For $ P(\mathbf{x}) = \mathbf{x} \cdot \mathbf{x} - 1 $ proof algebraically that $ \mathbf{Sim}_{\mathcal{A}}(P)=\mathbf{O}(2) $
Where, $ \mathbf{Sim}_{\mathcal{A}}(P):=\{g \in \mathcal{A}(2) \mid P \circ g=P\} $
My attempt
$ \subseteq$) Since $ \mathbf{Sim}_{\mathcal{A}}(P):=\{g \in \mathcal{A}(2) \mid P \circ g=P\} $, note that
$ \begin{align*} P \circ g & = P \\ (P \circ g)(\mathbf{x}) & = P(\mathbf{x}) \\ (P(g(\mathbf{x})) & = \mathbf{x} \cdot \mathbf{x} - 1 \end{align*} $
Thus, observe that $$ P(\mathbf{x}) \cdot P(\mathbf{x}) = (\mathbf{x} \cdot \mathbf{x} - 1) \cdot (\mathbf{x} \cdot \mathbf{x} - 1) $$ $$ P(g(\mathbf{x})) \cdot P(g(\mathbf{x})) = (\mathbf{x} \cdot \mathbf{x} - 1) \cdot (\mathbf{x} \cdot \mathbf{x} - 1)$$
It follows
$ \begin{align*} P(\mathbf{x}) \cdot P(\mathbf{x}) & = P(g(\mathbf{x})) \cdot P(g(\mathbf{x}))\\ % \mathbf{x} \cdot \mathbf{x} & = g(\mathbf{x}) \cdot g(\mathbf{x}) \end{align*} $
$$ \mathbf{Sim}_{\mathcal{A}}(P) \subseteq \mathbf{O}(2) $$
Not sure if that last step is correct (applied the inverse on both sides and distributed it)
$ \supseteq $) Suppose that $ g \in \mathbf{O}(2) $. Henceforth
$ \begin{align*} (P \circ g)(\mathbf{x}) \cdot (P \circ g)(\mathbf{y}) & = P(g(\mathbf{x})) \cdot P(g(\mathbf{y}))\\ & = P(g(\mathbf{x}) \cdot (g(\mathbf{y}))\\ & = P(\mathbf{x} \cdot \mathbf{y})\\ & = (\mathbf{x} \cdot \mathbf{x} -1) \cdot (\mathbf{y} \cdot \mathbf{y} -1) \end{align*} $
$$ \boxed{(P \circ g)(\mathbf{x}) \cdot (P \circ g)(\mathbf{y}) = P(\mathbf{x}) \cdot P(\mathbf{y})} $$
Since $ g \in \mathbf{O}(2) $, thus
$$ \mathbf{O}(2) \subseteq \mathbf{Sim}_{\mathcal{A}}(P) $$
The proof doesn't seem the be correct when applying the inverse in the first part and for the second part I have my doubts if the orthogonality of $g$ is being applied correctly.
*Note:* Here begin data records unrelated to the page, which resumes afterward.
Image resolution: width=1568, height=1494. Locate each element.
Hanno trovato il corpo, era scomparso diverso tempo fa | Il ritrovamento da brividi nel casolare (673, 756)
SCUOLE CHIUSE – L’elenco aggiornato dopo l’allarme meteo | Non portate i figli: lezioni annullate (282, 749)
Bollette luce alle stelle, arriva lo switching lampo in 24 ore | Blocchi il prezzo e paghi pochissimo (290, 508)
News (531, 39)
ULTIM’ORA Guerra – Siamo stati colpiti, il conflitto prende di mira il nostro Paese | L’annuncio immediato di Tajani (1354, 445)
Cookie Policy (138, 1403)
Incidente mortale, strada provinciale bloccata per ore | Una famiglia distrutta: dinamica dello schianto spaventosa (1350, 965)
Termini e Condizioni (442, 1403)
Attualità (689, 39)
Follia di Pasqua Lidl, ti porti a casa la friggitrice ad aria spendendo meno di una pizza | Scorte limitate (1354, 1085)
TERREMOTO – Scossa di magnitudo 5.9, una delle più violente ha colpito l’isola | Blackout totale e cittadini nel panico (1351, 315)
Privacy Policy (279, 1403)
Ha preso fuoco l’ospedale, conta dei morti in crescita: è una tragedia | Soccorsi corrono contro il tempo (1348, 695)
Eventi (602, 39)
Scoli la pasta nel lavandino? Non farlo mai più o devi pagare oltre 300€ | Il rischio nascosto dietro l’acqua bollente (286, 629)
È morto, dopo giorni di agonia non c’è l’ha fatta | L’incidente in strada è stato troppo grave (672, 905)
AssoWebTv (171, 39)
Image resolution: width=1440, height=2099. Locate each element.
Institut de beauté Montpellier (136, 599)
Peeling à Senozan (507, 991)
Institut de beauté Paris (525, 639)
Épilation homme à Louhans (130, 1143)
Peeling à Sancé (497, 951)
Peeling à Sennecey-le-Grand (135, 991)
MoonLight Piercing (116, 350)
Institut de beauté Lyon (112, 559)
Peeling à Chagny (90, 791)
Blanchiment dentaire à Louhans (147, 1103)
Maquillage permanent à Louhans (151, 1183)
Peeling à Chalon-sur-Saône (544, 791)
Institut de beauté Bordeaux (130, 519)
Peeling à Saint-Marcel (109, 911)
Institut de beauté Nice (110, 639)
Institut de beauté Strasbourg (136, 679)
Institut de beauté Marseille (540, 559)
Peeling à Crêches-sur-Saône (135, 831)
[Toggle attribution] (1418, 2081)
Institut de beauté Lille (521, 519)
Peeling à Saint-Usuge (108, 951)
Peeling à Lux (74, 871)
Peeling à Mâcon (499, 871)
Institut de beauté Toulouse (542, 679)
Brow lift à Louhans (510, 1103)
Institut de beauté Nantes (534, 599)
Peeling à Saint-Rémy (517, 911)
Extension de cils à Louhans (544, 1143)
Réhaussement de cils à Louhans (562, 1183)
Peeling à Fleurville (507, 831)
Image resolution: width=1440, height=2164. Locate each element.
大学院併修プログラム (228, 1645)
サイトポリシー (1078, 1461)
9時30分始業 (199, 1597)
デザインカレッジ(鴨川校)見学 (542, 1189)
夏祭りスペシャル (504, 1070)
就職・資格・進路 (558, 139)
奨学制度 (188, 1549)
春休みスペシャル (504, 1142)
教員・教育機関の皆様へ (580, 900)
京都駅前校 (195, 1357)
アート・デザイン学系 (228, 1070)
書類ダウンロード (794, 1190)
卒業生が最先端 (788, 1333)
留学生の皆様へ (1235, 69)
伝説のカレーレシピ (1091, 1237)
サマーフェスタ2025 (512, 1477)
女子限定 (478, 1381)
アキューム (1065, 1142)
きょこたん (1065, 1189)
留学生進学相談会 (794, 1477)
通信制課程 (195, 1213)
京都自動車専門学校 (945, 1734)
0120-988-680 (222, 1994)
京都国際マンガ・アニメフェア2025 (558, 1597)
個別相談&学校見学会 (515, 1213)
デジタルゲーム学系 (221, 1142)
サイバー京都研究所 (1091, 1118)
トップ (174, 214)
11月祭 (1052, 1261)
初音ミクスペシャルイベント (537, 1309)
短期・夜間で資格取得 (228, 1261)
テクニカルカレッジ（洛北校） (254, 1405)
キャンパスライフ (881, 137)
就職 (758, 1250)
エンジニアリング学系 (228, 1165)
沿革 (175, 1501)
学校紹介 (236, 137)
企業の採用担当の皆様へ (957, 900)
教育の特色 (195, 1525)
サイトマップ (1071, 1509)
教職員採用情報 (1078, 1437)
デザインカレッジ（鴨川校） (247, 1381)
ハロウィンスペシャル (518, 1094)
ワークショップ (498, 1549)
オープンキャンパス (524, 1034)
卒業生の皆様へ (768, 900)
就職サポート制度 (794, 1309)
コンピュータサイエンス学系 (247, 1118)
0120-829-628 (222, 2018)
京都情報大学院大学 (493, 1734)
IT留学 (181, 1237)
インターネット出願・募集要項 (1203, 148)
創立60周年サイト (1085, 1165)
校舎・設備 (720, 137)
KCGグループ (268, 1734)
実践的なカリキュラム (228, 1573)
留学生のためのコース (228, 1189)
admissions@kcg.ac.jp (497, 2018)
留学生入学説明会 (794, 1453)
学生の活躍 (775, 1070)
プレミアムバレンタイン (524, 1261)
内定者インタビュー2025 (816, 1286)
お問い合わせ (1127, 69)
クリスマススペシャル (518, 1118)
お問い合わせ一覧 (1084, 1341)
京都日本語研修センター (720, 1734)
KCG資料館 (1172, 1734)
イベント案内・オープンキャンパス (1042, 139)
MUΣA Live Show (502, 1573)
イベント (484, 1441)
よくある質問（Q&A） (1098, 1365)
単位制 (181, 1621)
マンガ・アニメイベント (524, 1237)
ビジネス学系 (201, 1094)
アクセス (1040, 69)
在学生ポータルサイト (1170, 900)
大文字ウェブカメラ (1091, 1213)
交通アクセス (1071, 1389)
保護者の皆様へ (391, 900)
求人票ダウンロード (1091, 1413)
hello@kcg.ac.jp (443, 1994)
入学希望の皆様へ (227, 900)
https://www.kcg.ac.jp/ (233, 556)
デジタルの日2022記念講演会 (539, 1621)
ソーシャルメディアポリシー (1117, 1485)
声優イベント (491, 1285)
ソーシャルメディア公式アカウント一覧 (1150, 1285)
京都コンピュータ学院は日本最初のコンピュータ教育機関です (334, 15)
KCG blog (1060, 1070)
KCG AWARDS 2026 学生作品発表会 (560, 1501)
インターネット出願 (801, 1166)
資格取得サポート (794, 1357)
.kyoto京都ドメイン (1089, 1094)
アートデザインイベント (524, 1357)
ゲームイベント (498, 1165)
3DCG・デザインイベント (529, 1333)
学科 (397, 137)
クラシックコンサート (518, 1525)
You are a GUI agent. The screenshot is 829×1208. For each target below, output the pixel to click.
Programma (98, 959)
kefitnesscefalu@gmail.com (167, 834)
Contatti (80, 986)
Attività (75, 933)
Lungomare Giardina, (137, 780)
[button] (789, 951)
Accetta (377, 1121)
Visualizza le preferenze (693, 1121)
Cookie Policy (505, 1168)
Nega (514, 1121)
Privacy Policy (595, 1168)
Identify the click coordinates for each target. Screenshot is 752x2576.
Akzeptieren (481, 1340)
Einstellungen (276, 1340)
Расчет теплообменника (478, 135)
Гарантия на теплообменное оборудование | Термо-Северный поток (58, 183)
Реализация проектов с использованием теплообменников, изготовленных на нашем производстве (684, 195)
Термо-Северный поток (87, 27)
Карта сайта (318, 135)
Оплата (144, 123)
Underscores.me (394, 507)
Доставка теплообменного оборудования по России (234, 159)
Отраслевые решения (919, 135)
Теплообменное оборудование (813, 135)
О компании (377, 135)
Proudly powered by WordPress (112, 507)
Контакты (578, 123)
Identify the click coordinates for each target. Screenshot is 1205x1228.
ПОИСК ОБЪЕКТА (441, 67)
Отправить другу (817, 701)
Moreover, in part two I'm using the fact that $ P(g(\mathbf{x})) \cdot P(g(\mathbf{y})) = P(g(\mathbf{x}) \cdot (g(\mathbf{y})) $ and I'd believe that I'd have to prove that first to use it (and maybe, it is not true!)